(Recorded data)
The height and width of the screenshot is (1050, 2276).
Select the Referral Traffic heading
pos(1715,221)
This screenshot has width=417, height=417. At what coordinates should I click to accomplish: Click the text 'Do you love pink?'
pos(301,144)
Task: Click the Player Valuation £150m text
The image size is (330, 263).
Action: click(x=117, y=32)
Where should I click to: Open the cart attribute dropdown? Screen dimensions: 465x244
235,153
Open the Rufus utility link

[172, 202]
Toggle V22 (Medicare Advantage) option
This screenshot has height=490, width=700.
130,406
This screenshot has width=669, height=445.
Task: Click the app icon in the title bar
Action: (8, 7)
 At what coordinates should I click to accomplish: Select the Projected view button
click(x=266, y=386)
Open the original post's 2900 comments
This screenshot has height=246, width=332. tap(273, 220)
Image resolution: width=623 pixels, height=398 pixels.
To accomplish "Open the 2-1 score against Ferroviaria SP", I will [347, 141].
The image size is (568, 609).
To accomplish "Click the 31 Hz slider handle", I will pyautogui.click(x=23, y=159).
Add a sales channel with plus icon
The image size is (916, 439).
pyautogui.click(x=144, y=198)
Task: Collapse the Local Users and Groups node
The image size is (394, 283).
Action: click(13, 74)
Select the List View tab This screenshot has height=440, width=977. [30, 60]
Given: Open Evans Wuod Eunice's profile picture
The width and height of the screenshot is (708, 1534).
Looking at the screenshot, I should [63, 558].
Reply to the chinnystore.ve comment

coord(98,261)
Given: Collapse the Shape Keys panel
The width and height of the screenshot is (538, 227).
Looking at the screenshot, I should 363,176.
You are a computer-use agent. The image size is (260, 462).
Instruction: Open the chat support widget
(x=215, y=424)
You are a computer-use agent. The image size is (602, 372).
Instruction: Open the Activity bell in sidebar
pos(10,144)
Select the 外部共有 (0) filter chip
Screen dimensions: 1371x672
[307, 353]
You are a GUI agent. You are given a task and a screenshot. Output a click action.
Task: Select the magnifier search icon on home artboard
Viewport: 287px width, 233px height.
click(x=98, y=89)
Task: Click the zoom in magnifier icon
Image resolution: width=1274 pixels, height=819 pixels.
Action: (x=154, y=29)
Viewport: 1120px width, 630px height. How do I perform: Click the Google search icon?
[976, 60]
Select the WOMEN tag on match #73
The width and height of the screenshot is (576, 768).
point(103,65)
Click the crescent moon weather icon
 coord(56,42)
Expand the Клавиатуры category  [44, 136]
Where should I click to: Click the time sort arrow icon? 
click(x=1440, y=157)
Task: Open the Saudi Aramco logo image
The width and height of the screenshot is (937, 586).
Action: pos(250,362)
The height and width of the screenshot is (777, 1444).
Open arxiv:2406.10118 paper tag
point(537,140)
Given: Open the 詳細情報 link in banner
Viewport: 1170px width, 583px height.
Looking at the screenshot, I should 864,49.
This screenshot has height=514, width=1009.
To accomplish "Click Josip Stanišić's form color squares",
(End Recorded data)
- _What you have to do_
Each line of the data above needs to be returned exactly.

- _Reply to the exercise_
The height and width of the screenshot is (1050, 2276).
Select the Referral Traffic heading
pos(1715,221)
This screenshot has width=417, height=417. At what coordinates should I click to accomplish: Click the text 'Do you love pink?'
pos(301,144)
Task: Click the Player Valuation £150m text
The image size is (330, 263).
Action: click(x=117, y=32)
Where should I click to: Open the cart attribute dropdown? Screen dimensions: 465x244
235,153
Open the Rufus utility link

[172, 202]
Toggle V22 (Medicare Advantage) option
This screenshot has height=490, width=700.
130,406
This screenshot has width=669, height=445.
Task: Click the app icon in the title bar
Action: (8, 7)
 At what coordinates should I click to accomplish: Select the Projected view button
click(x=266, y=386)
Open the original post's 2900 comments
This screenshot has height=246, width=332. tap(273, 220)
Image resolution: width=623 pixels, height=398 pixels.
To accomplish "Open the 2-1 score against Ferroviaria SP", I will [347, 141].
The image size is (568, 609).
To accomplish "Click the 31 Hz slider handle", I will pyautogui.click(x=23, y=159).
Add a sales channel with plus icon
The image size is (916, 439).
pyautogui.click(x=144, y=198)
Task: Collapse the Local Users and Groups node
The image size is (394, 283).
Action: click(13, 74)
Select the List View tab This screenshot has height=440, width=977. [30, 60]
Given: Open Evans Wuod Eunice's profile picture
The width and height of the screenshot is (708, 1534).
Looking at the screenshot, I should [63, 558].
Reply to the chinnystore.ve comment

coord(98,261)
Given: Collapse the Shape Keys panel
The width and height of the screenshot is (538, 227).
Looking at the screenshot, I should 363,176.
You are a computer-use agent. The image size is (260, 462).
Instruction: Open the chat support widget
(x=215, y=424)
You are a computer-use agent. The image size is (602, 372).
Instruction: Open the Activity bell in sidebar
pos(10,144)
Select the 外部共有 (0) filter chip
Screen dimensions: 1371x672
[307, 353]
You are a GUI agent. You are given a task and a screenshot. Output a click action.
Task: Select the magnifier search icon on home artboard
Viewport: 287px width, 233px height.
click(x=98, y=89)
Task: Click the zoom in magnifier icon
Image resolution: width=1274 pixels, height=819 pixels.
Action: (x=154, y=29)
Viewport: 1120px width, 630px height. How do I perform: Click the Google search icon?
[976, 60]
Select the WOMEN tag on match #73
The width and height of the screenshot is (576, 768).
point(103,65)
Click the crescent moon weather icon
 coord(56,42)
Expand the Клавиатуры category  [44, 136]
Where should I click to: Click the time sort arrow icon? 
click(x=1440, y=157)
Task: Open the Saudi Aramco logo image
The width and height of the screenshot is (937, 586).
Action: pos(250,362)
The height and width of the screenshot is (777, 1444).
Open arxiv:2406.10118 paper tag
point(537,140)
Given: Open the 詳細情報 link in banner
Viewport: 1170px width, 583px height.
Looking at the screenshot, I should 864,49.
This screenshot has height=514, width=1009.
To accomplish "Click Josip Stanišić's form color squares",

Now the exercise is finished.